Version Control and Provenance Tracking

Objectives📍

  • different version control systems and levels
  • motivation for using version control
  • version control with Git
  • versioning data

Summary

No matter how your group is organized, the work of many contributors needs to be managed into a single set of shared working documents. Management of changes or revisions to any types of information made in a file or project is called versioning.

In particular, reproducibility requires the provision of the code and the data that was used to produce a figure. In practice, data and code are modified regularly and one needs to record what was changed when, in order to provide provenance information. As we will see in this chapter, version control has a lot of other advantages, which explains why most data science project are hosted on Git platforms.
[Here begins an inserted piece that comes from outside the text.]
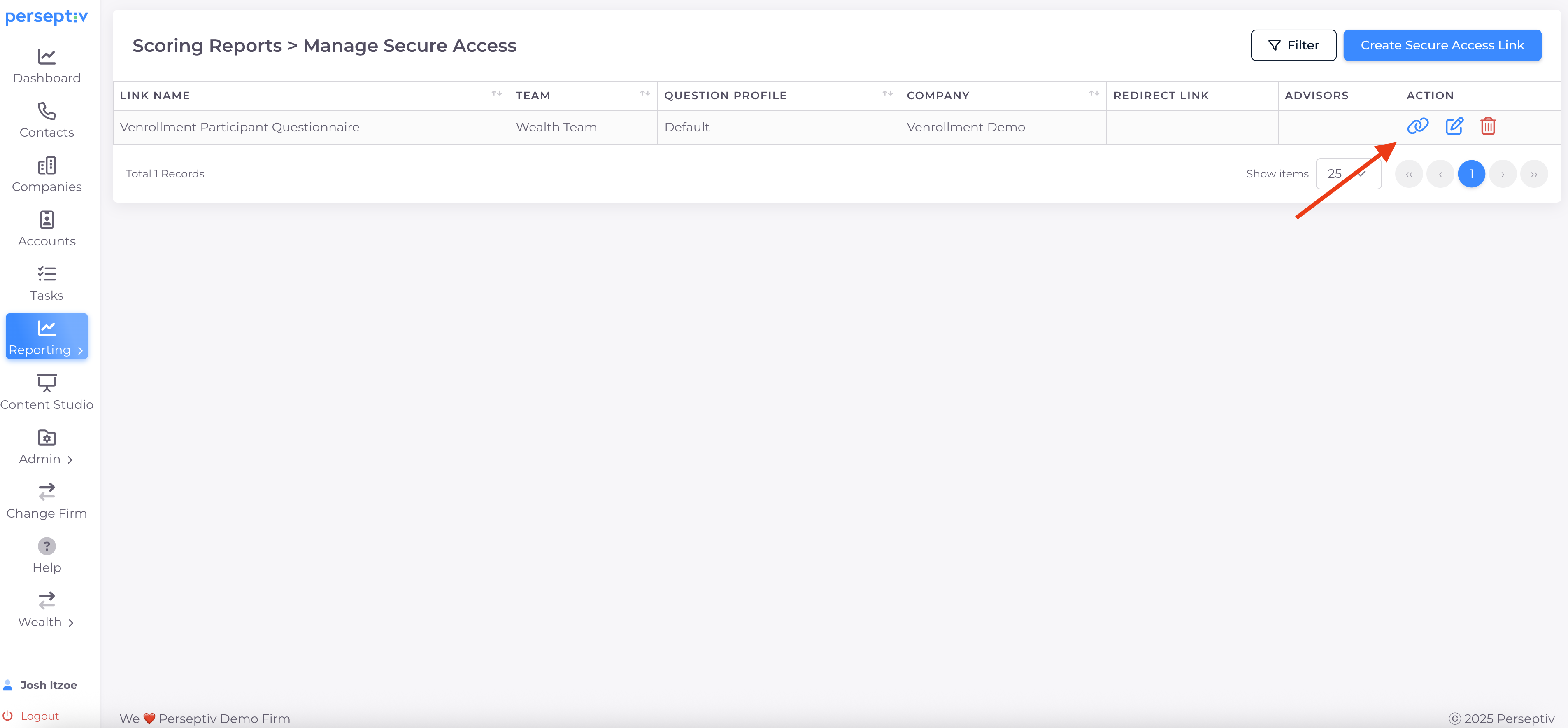Expand the Admin submenu
Viewport: 1568px width, 728px height.
[x=47, y=448]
Version control is an approach to record changes made in a file or set of files over time so that you and your collaborators can track their history, review any changes, and revert or go back to earlier versions. Management of changes or revisions to any types of information made in a file or project is called versioning. For example, when writing a paper with multiple collaborators, version control can help track what changed, who changed them, and what updates were made.

Project History
_The Turing Way_ project illustration by Scriberia. Used under a CC-BY 4.0 licence. DOI: [10.5281/zenodo.3332807](https://doi.org/10.5281/zenodo.3332807)

Version control systems

Different version control systems can be used through a program with a graphical user interface, web browser-based applications, or command-line tools.Tools such as Google Drive and Dropbox offer platforms to update files and share them with others in real-time, collaboratively.

More sophisticated version control system exists within tools like Google docs or HackMD.These allow collaborators to update files while storing each version in its version history (we will discuss this in detail).

Advanced version control systems (VCS) such as Git, Mercurial, and SVN provide much more powerful tools. Accessing the version history and keeping control over the main version of your files are particular feature of these advanced tools.

Versioning practices mainly come from managing changes in the code repositories. However, in reality, you can use version control for nearly any type of file on a computer.

Motivation

In terms of reproducibility, version control is promordial in order to follow provenance information. Because data and analysis code do evolve over time, it can become very difficult or even impossible to know what version of the code and what version of the data was used to produce a particular figure. This provenance information is enabled and facilitated when both the data, the code and the figure files are under versioning.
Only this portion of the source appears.